>> begin

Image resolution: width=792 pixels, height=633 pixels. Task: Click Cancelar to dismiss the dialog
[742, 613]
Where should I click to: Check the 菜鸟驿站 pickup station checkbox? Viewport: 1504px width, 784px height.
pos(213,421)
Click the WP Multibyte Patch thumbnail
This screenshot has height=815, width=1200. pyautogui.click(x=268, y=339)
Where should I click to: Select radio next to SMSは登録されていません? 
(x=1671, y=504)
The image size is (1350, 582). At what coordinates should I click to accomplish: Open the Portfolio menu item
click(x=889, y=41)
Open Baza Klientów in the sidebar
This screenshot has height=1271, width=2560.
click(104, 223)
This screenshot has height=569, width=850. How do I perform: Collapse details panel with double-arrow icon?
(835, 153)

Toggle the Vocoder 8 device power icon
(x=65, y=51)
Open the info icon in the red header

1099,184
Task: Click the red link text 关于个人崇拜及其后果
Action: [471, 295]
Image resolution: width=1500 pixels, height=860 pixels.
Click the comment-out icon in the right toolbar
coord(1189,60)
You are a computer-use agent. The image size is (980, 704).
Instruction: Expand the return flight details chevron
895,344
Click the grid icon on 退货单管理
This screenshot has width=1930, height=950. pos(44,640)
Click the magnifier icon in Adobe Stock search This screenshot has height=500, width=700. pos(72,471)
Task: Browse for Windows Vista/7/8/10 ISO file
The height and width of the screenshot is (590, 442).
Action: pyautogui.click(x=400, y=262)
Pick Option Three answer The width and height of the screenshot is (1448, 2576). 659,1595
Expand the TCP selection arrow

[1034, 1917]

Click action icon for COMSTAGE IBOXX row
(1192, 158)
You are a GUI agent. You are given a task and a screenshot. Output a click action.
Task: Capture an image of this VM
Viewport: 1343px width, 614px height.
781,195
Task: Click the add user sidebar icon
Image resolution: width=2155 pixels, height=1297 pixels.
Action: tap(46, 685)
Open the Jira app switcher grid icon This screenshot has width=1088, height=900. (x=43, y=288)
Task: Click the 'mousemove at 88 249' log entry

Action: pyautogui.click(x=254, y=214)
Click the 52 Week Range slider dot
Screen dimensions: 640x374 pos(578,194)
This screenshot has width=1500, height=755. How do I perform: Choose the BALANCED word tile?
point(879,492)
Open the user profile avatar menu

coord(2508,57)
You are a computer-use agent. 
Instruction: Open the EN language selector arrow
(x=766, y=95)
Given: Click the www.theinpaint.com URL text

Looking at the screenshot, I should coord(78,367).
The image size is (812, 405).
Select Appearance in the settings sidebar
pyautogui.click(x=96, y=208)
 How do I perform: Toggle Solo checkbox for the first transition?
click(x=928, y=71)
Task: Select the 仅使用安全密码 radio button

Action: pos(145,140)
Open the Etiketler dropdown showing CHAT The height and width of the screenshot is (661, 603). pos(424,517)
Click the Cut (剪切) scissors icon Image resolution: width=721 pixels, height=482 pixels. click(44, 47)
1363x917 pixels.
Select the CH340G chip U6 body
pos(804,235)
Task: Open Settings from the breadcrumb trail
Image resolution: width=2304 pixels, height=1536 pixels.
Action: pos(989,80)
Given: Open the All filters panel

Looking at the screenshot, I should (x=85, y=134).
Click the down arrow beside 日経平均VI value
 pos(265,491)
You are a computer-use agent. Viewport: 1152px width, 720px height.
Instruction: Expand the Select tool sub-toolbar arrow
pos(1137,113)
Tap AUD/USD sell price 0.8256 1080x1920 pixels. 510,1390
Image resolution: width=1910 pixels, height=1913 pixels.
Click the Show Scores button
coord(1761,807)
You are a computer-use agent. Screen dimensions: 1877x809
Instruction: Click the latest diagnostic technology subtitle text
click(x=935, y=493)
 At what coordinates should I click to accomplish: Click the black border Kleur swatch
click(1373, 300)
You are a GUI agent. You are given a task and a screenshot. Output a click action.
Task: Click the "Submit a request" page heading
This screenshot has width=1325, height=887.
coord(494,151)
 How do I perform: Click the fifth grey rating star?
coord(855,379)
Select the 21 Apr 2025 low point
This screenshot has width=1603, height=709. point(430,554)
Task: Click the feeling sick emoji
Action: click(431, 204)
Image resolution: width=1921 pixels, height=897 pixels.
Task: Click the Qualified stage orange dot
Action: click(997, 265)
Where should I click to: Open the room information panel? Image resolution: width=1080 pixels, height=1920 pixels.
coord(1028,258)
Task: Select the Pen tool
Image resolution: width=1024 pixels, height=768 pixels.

>> end

▶ [What to do]: Rewrite all the records above, changing "magnifier" to "magnifying glass" wherever it occurs and leaving every other part the same.

▶ [Written response]:
Image resolution: width=792 pixels, height=633 pixels. Task: Click Cancelar to dismiss the dialog
[742, 613]
Where should I click to: Check the 菜鸟驿站 pickup station checkbox? Viewport: 1504px width, 784px height.
pos(213,421)
Click the WP Multibyte Patch thumbnail
This screenshot has height=815, width=1200. pyautogui.click(x=268, y=339)
Where should I click to: Select radio next to SMSは登録されていません? 
(x=1671, y=504)
The image size is (1350, 582). At what coordinates should I click to accomplish: Open the Portfolio menu item
click(x=889, y=41)
Open Baza Klientów in the sidebar
This screenshot has height=1271, width=2560.
click(104, 223)
This screenshot has height=569, width=850. How do I perform: Collapse details panel with double-arrow icon?
(835, 153)

Toggle the Vocoder 8 device power icon
(x=65, y=51)
Open the info icon in the red header

1099,184
Task: Click the red link text 关于个人崇拜及其后果
Action: [471, 295]
Image resolution: width=1500 pixels, height=860 pixels.
Click the comment-out icon in the right toolbar
coord(1189,60)
You are a computer-use agent. The image size is (980, 704).
Instruction: Expand the return flight details chevron
895,344
Click the grid icon on 退货单管理
This screenshot has width=1930, height=950. pos(44,640)
Click the magnifying glass icon in Adobe Stock search This screenshot has height=500, width=700. pos(72,471)
Task: Browse for Windows Vista/7/8/10 ISO file
The height and width of the screenshot is (590, 442).
Action: pyautogui.click(x=400, y=262)
Pick Option Three answer The width and height of the screenshot is (1448, 2576). 659,1595
Expand the TCP selection arrow

[1034, 1917]

Click action icon for COMSTAGE IBOXX row
(1192, 158)
You are a GUI agent. You are given a task and a screenshot. Output a click action.
Task: Capture an image of this VM
Viewport: 1343px width, 614px height.
781,195
Task: Click the add user sidebar icon
Image resolution: width=2155 pixels, height=1297 pixels.
Action: tap(46, 685)
Open the Jira app switcher grid icon This screenshot has width=1088, height=900. (x=43, y=288)
Task: Click the 'mousemove at 88 249' log entry

Action: pyautogui.click(x=254, y=214)
Click the 52 Week Range slider dot
Screen dimensions: 640x374 pos(578,194)
This screenshot has width=1500, height=755. How do I perform: Choose the BALANCED word tile?
point(879,492)
Open the user profile avatar menu

coord(2508,57)
You are a computer-use agent. 
Instruction: Open the EN language selector arrow
(x=766, y=95)
Given: Click the www.theinpaint.com URL text

Looking at the screenshot, I should coord(78,367).
The image size is (812, 405).
Select Appearance in the settings sidebar
pyautogui.click(x=96, y=208)
 How do I perform: Toggle Solo checkbox for the first transition?
click(x=928, y=71)
Task: Select the 仅使用安全密码 radio button

Action: pos(145,140)
Open the Etiketler dropdown showing CHAT The height and width of the screenshot is (661, 603). pos(424,517)
Click the Cut (剪切) scissors icon Image resolution: width=721 pixels, height=482 pixels. click(44, 47)
1363x917 pixels.
Select the CH340G chip U6 body
pos(804,235)
Task: Open Settings from the breadcrumb trail
Image resolution: width=2304 pixels, height=1536 pixels.
Action: pos(989,80)
Given: Open the All filters panel

Looking at the screenshot, I should (x=85, y=134).
Click the down arrow beside 日経平均VI value
 pos(265,491)
You are a computer-use agent. Viewport: 1152px width, 720px height.
Instruction: Expand the Select tool sub-toolbar arrow
pos(1137,113)
Tap AUD/USD sell price 0.8256 1080x1920 pixels. 510,1390
Image resolution: width=1910 pixels, height=1913 pixels.
Click the Show Scores button
coord(1761,807)
You are a computer-use agent. Screen dimensions: 1877x809
Instruction: Click the latest diagnostic technology subtitle text
click(x=935, y=493)
 At what coordinates should I click to accomplish: Click the black border Kleur swatch
click(1373, 300)
You are a GUI agent. You are given a task and a screenshot. Output a click action.
Task: Click the "Submit a request" page heading
This screenshot has width=1325, height=887.
coord(494,151)
 How do I perform: Click the fifth grey rating star?
coord(855,379)
Select the 21 Apr 2025 low point
This screenshot has width=1603, height=709. point(430,554)
Task: Click the feeling sick emoji
Action: click(431, 204)
Image resolution: width=1921 pixels, height=897 pixels.
Task: Click the Qualified stage orange dot
Action: click(997, 265)
Where should I click to: Open the room information panel? Image resolution: width=1080 pixels, height=1920 pixels.
coord(1028,258)
Task: Select the Pen tool
Image resolution: width=1024 pixels, height=768 pixels.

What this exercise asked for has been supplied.